Portugal: le bébé qui valait 5.000 euros by 20Minutes

Portugal: Pour lutter contre la dépopulation, la mairie d’un petit village offre 5.000 euros aux jeunes parents pour chaque naissance

5.000 euros. C’est le montant de la prime « de naissance » offerte par la mairie du petit village d’Alcoutim (sud du pays) aux jeunes parents. Objectif : Doper la natalité qui atteint 1,21 enfant par femme, soit le taux de fécondité le plus faible de l’Union européenne. Selon l’Institut portugais des statistiques qui s’inquiète de la situation, le pays pourrait perdre d’ici 2060 près de 20 % de sa population et passer de 10,5 à 8,6 millions d’habitants.

Dans une courbe du rio Guadiana qui trace paresseusement la frontière entre l’Algarve portugaise et l’Andalousie espagnole, la commune de 3.000 habitants est pratiquement déserte, terrassée par un soleil de plomb. A l’intérieur de l’unique pharmacie du village, Daniela et Nuno Silva font des achats pour Santiago, leur nourrisson de six mois.

« Il faut attirer les jeunes, car sans les jeunes, il n’y a pas d’enfants »

Une pommade ophtalmique, un mobile musical et un parc à jouets : un total de 228 euros, pris en charge par la mairie. « Ce sont des choses qui coûtent cher », explique la maman de 29 ans, au chômage. « Nous vivons chez mes beaux-parents avec 800 euros par mois. L’aide de la mairie est très importante pour nous », ajoute Nuno, 37 ans, salarié d’une maison de retraite en arrêt maladie.

Le maire socialiste, Osvaldo Gonçalves, estime qu’il faut « attirer les jeunes, car sans les jeunes, il n’y a pas d’enfants ». En 20 ans, le village d’Alcoutim a perdu un tiers de sa population le taux de fécondité de 0,9 enfant par femme y est l’un des plus faibles du Portugal.

Une mesure déjà mise en place dans une vingtaine de villages

Au total, six familles bénéficient de la mesure, mise en place en août dernier. A noter que le système est également mis en place dans près d’une vingtaine d’autres communes rurales un peu partout dans le pays. Mais à Alcoutim, l’aide est plus généreuse, selon le maire. Grâce à cette prime, le nombre de naissances pourrait ainsi grimper à huit ou neuf en 2015, contre six l’an dernier. Une bonne nouvelle, même si le chiffre est encore loin des 23 nouveaux-nés recensés en 1995.

Sur les hauteurs du village, Antonio Valerio, 34 ans, vient rendre visite à sa compagne Jessica, 22 ans, qui travaille à la crèche municipale. Le couple a été le premier à bénéficier du programme. « Le lait en poudre, les couches et même la crèche : je n’ai pratiquement rien payé de ma poche », énumère le jeune père, qui travaille à l’auberge de jeunesse d’Alcoutim. Mais selon lui, la prime de 5.000 euros, qui permet de se faire rembourser les frais pour l’enfant pendant les trois premières années de sa vie, « ne serait pas suffisante pour quelqu’un qui n’a vraiment rien ».

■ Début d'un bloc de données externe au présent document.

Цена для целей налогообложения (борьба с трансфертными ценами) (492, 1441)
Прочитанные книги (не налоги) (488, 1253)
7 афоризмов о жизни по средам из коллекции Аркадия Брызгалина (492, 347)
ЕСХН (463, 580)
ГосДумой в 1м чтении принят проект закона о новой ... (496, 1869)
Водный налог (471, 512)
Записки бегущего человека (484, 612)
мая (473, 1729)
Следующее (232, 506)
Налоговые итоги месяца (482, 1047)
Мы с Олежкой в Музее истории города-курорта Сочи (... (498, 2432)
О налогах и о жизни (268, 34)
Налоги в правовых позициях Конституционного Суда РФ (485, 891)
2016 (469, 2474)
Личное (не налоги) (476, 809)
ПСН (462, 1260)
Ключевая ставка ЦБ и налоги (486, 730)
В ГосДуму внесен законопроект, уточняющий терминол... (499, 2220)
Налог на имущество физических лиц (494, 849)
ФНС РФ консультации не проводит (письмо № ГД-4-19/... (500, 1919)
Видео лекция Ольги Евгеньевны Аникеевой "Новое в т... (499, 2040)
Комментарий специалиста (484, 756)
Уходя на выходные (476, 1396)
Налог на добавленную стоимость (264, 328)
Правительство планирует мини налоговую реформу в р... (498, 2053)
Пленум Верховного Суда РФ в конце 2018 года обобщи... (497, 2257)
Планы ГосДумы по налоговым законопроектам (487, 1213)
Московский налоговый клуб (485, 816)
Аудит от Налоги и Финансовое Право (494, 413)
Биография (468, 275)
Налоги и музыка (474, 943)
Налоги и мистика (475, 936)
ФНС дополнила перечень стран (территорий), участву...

Des projets de loi pour encourager la natalité sont à l’étude

A Lisbonne, le gouvernement veut lui aussi encourager la natalité et a déposé en avril plusieurs projets de lois au Parlement pour aider les jeunes parents, prévoyant notamment des congés parentaux élargis, des avantages fiscaux ou encore des allocations familiales plus généreuses. « L’Etat a entendu les cris d’alerte des communes de l’intérieur », se réjouit le maire d’Alcoutim, Osvaldo Gonçalves, qui estime que les mesures nationales vont renforcer les initiatives prises localement par les municipalités.

Vanessa Cunha, chercheuse à l’Observatoire portugais des familles préfère rester prudente : « Tant que le marché du travail restera fermé et précaire », les incitations à la natalité « ne seront pas efficaces », estime-t-elle. Or le chômage au Portugal touche 13,7 % des actifs et particulièrement les jeunes : un sur trois est sans emploi.